Perry’s best friend knew more about his ability than Perry himself. He mentioned in passing that it might not work on everyone that crossed his path.

People from other universes aren’t bound by the rules of this universe. You might not get any stats from them,” Mundo’s voice echoed in Perry’s mind. He stopped and turned to face Dana again.

“Are you from around here?” he asked as generally as he could.

“I suppose that depends on how you define…,” Dana gestured at the wide open food court with her hands. “… here. Do you mean the mall, the city, the state, the country, or the Earth?” Perry rushed back to the table-side. He leaned over with one arm on the table.

“You are from a different Earth? I knew it!

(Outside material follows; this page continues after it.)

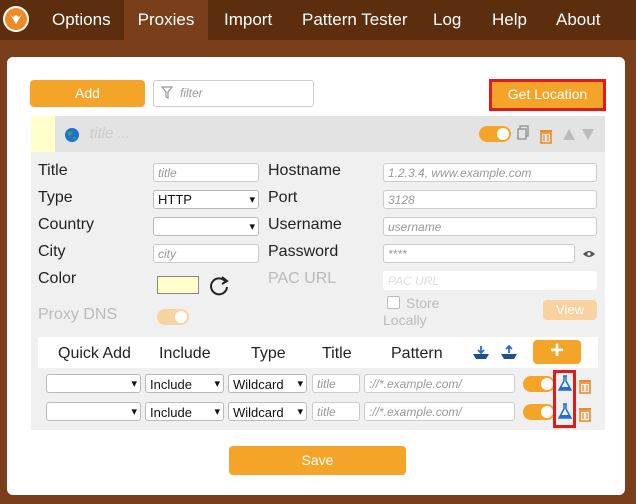 Image resolution: width=636 pixels, height=504 pixels. What do you see at coordinates (405, 320) in the screenshot?
I see `store-locally-label-2: Locally` at bounding box center [405, 320].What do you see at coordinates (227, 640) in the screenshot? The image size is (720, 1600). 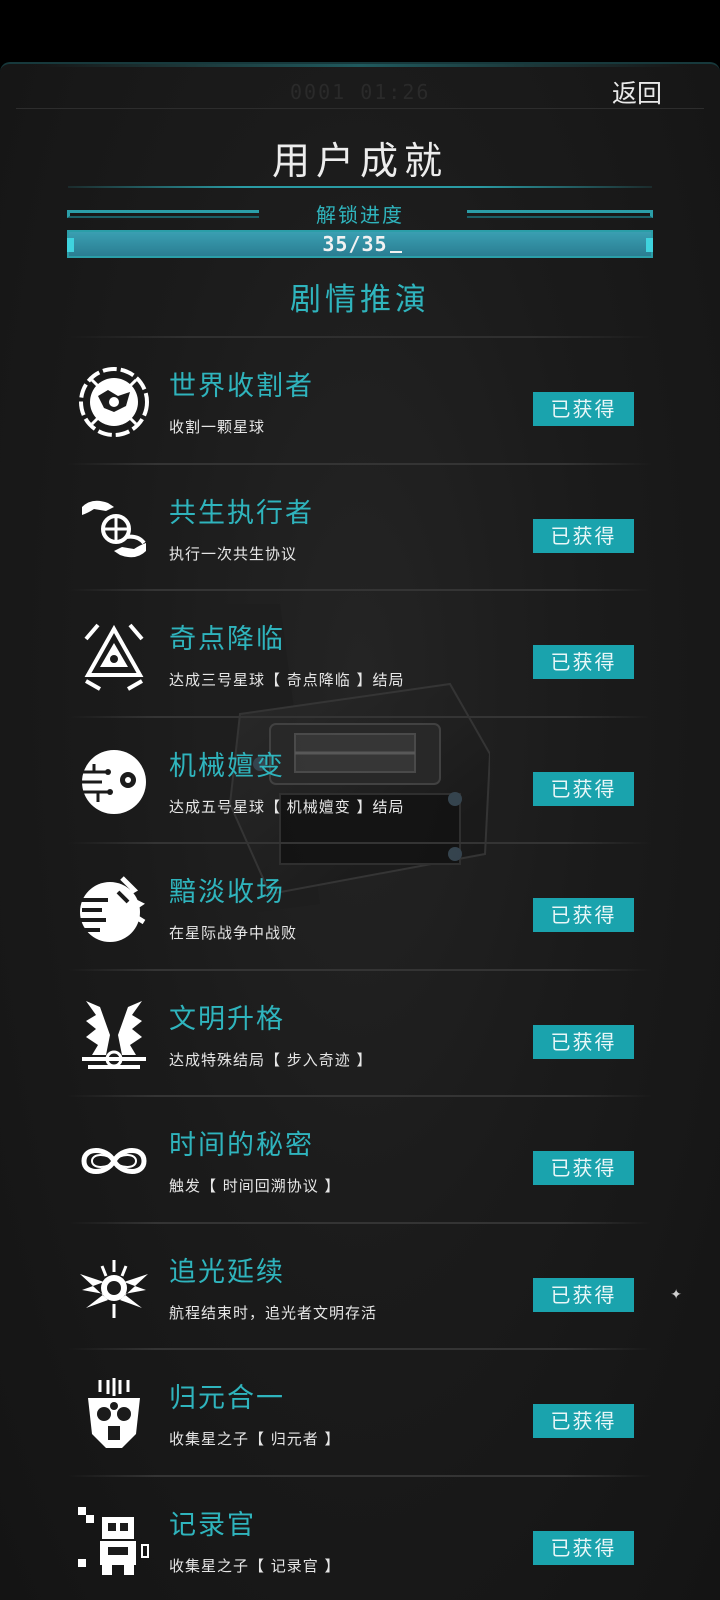 I see `achievement-title: 奇点降临` at bounding box center [227, 640].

What’s it like?” Dana nodded to confirm his assumption.

“It’s very busy. So please,” she gestured to the empty seat across from her. “Have a seat. I have other appointments to get to.” Perry sat down without knowing why.

“I’m an appointment?” he asked.

“I know it’s sudden, but what better way to gauge prospective employees than by catching them off-guard?”

“You’re offering me a job?” Perry looked to his sides, up and down the food court. He assumed he’d find cameras filming him for some sort of prank show, but saw none.

“Well, you’re not slow. That’s something,” Dana said. “I run a corporation across multiple universes, and I need someone like you to help vet applicants’ health and honesty.”

“You know what I am?” Perry smacked his forehead. “Duh. Of course, you know. You’re from a different universe.” Dana’s head tilted ever-so-slightly to the right and her eyes narrowed.

“Do YOU know what you are?” she asked. Perry nodded.

“Oh yeah, Mundo explained it all to me. I’m #15, La Pera. Which Unique are you?”

“Thank you for your time, Perry. The offer has been rescinded,” Dana said abrubtly, then stood from her seat and walked away.

“Wait! Why?” Perry jumped from his seat to catch up with her. He reached to grab her arm, but someone grabbed his. It belonged to a short, stocky bald woman. A red skull tattooed on her head grinned at Perry.

“Interview is over,” the short woman said.

“WHY!?” he shouted at Dana as she stepped into a tall, black hole floating in the air.

“Because Ms. Sharp said so,” the short woman replied. She shoved Perry’s arm away then followed Dana into the portal. Then it disappeared.